The Girl in the GateHouse is the fourth book by author Julie Klassen, and the second I have personally read. Both this novel and “The Silent Governess” feature plots that harken back to the regency time period. If you love writers such as Jane Austen both of these books will be a real treasure. In the Girl in the Gatehouse, the main character Mariah Aubrey has hidden herself away – living in the gatehouse of a distant relative. Due to bad choices she has ruined her reputation previously and now supports herself and her loyal servant by writing novels while secreted away in the gatehouse. In this time period novel writing is considered wrong for proper young ladies and could cause further scandal for her family if she is found out.
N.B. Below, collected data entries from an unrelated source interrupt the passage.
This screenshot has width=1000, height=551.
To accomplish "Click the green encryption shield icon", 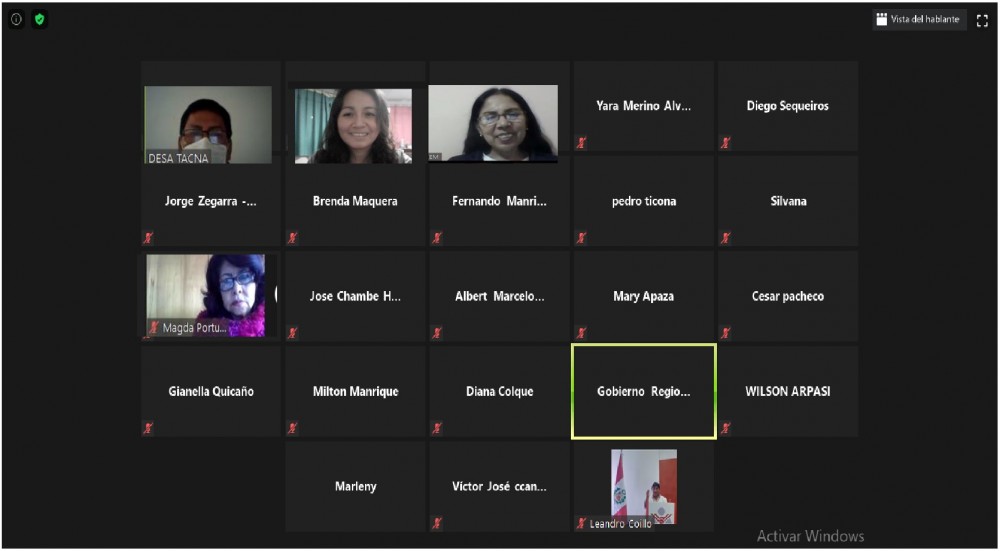I will point(40,19).

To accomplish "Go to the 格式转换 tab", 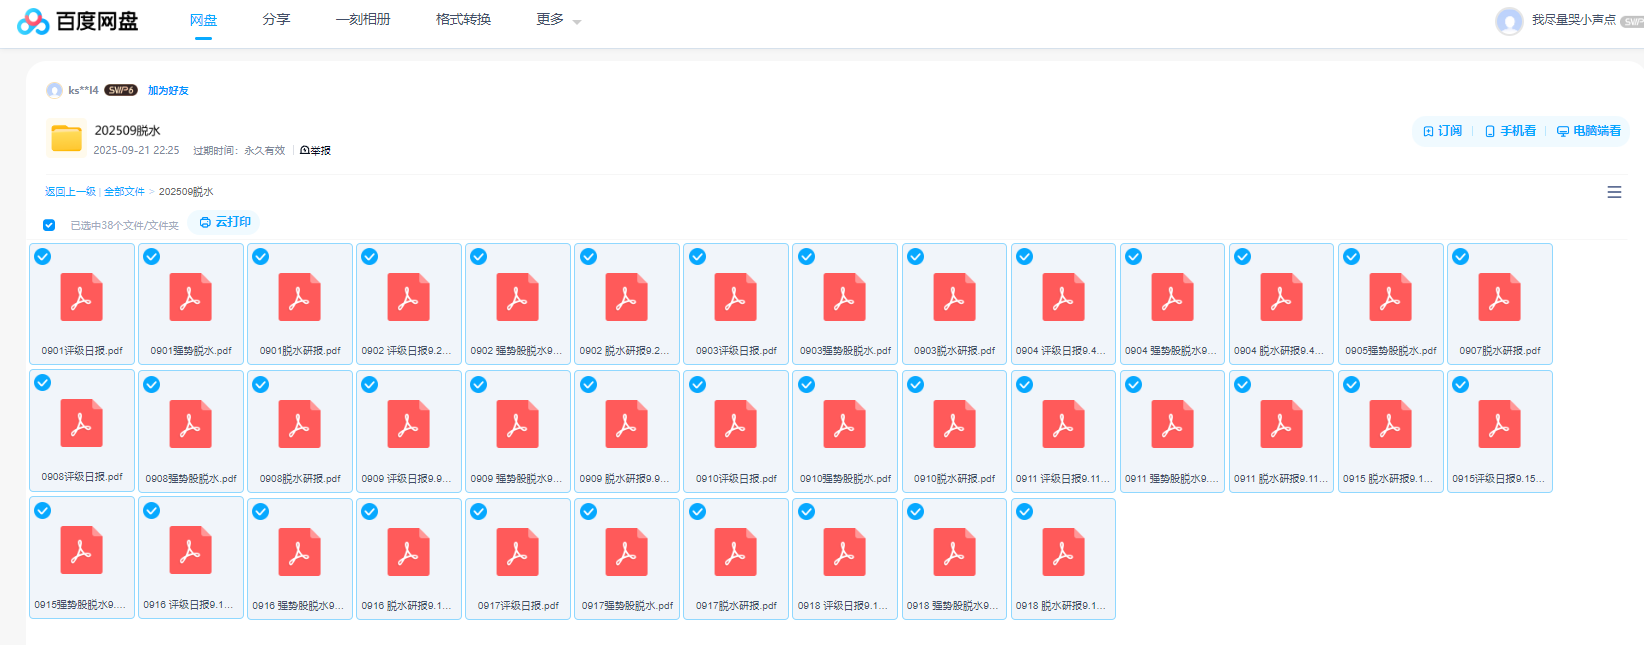I will pyautogui.click(x=463, y=20).
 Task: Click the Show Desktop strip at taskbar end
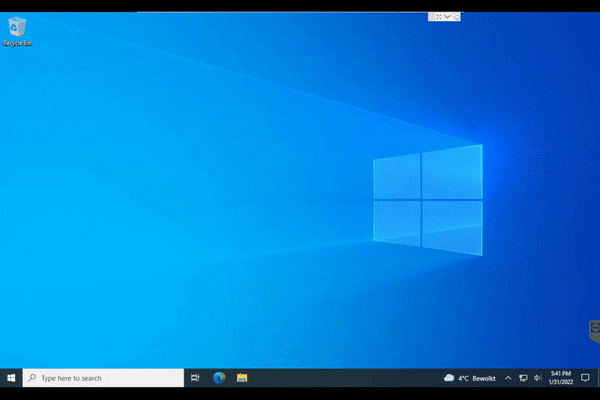point(598,378)
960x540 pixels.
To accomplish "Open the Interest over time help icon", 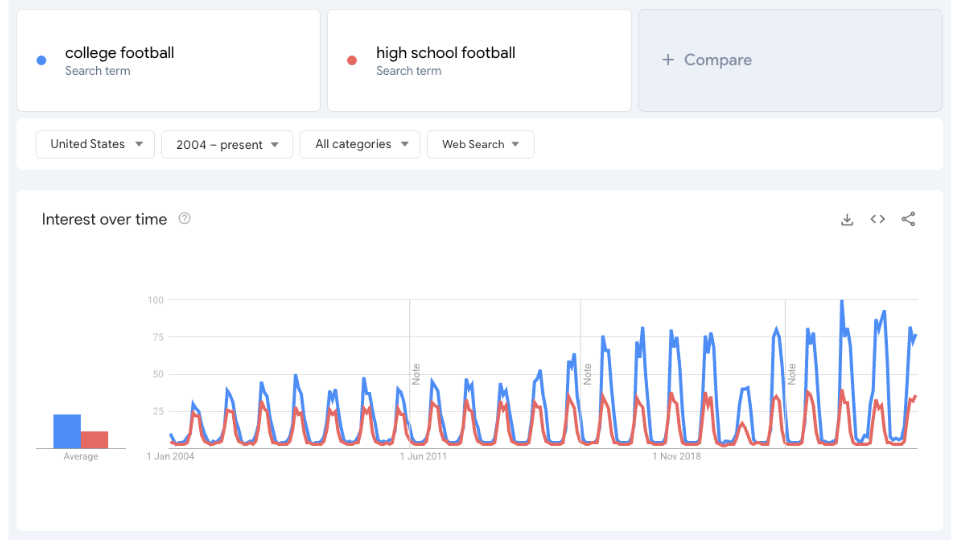I will (x=184, y=219).
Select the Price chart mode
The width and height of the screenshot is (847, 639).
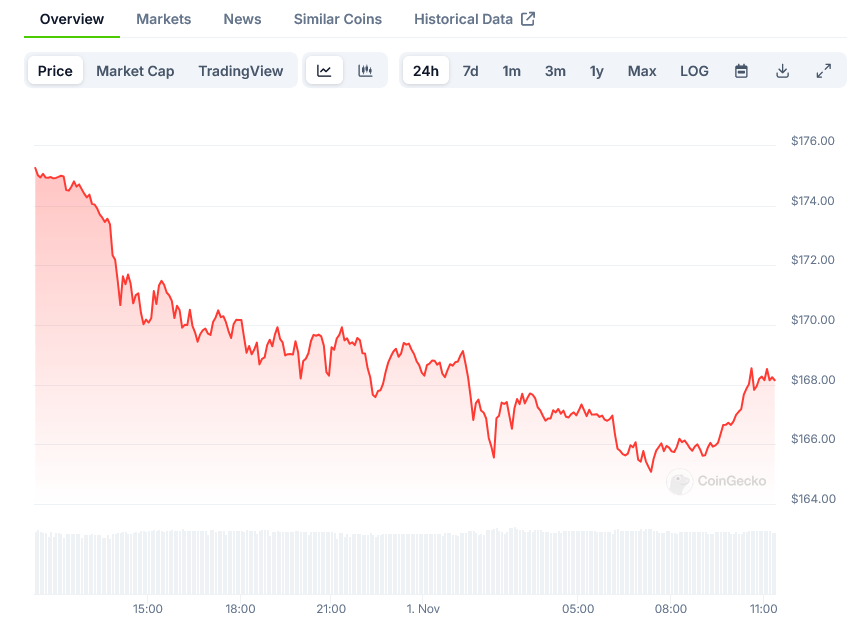point(55,71)
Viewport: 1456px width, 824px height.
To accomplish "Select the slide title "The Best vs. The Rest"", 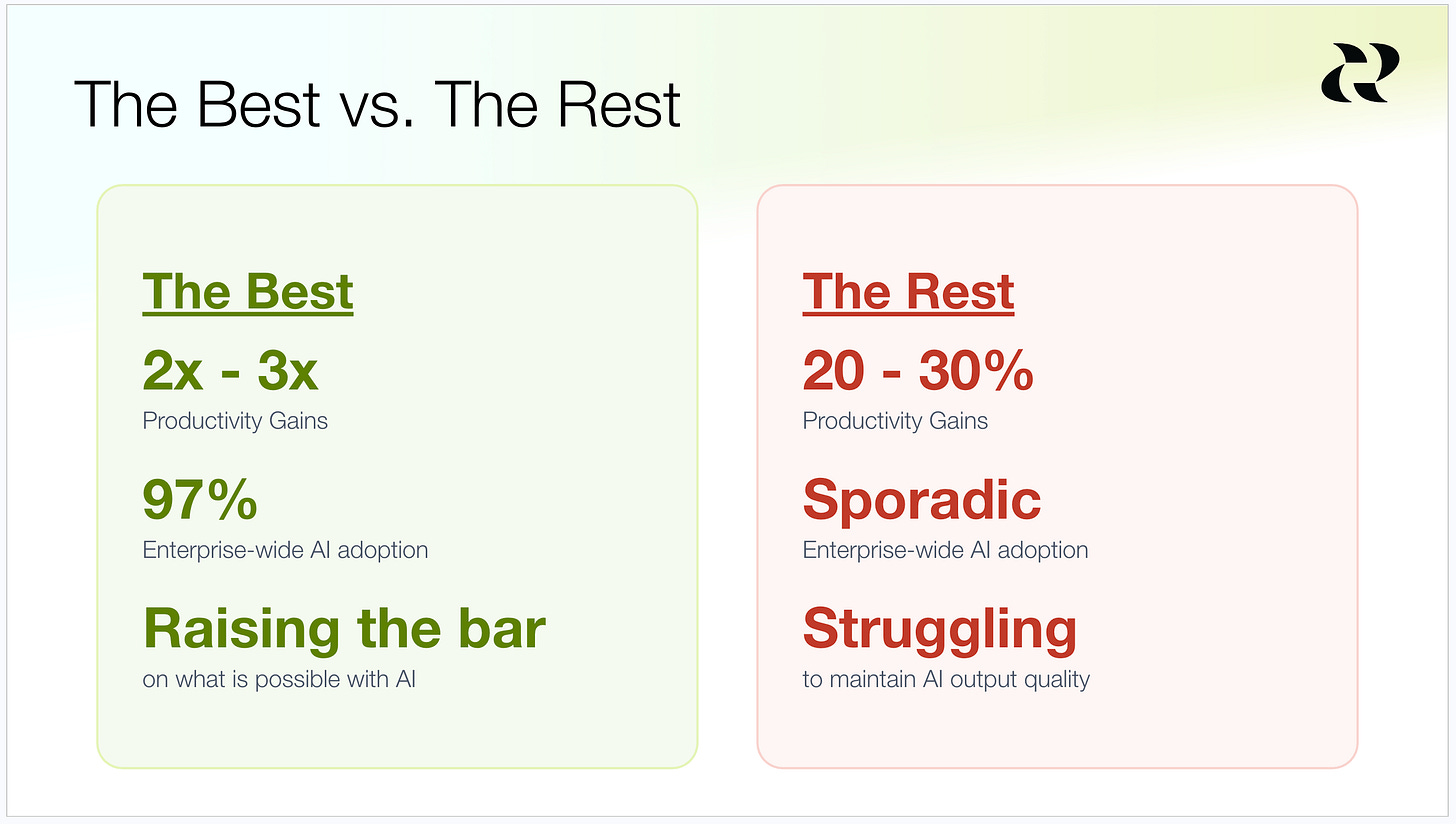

When her relative dies and the estate is leased by a recently retired naval Captain her hiding place, and her livelihood are in jeopardy. This novel is very well written, full of strong characters and period detail. Overall this is more of a romance than a mystery, but more than one mystery is solved during the plot; strongly driving the reader to keep reading! Anyone who is a fan of historicals, particularly those of the regency period will LOVE this book (probably mostly women).
Book Cover Review
In the author’s notes at the back of the novel, the author reports that the photo of the gatehouse used on the cover design is the very one she had in mind while writing the novel – so no question why it so fits the interior writing. (This gatehouse is located in Deene Park in Northamptonshire and was once the country residence of Lord Cardigan, the “Homicidal Earl” who led the Charge of the Light Brigade.) The well-manicured lawn and the period day-dress being worn by our heroine’s representative on the cover are well chosen. Doesn’t she look like she just stepped off the set of Pride & Prejudice, or Sense & Sensibility?
The spine and front cover are extremely well suited for the correct market. The back cover is a little less impressive, though it does carry through with the lavender color found in the heroine’s dress and the floral, scroll-like embellishments found on both the front cover and spine. However, the copy writing and endorsements are strong and would still draw in readers.
In general, this novel is well-written, the cover is targeted to the right audience, and also well-designed. (Now I may have to go watch Pride & Prejudice or read my Jane Austen novels again … Well done!)
*This novel was supplied to me by the Christian Fiction Blog Alliance for review.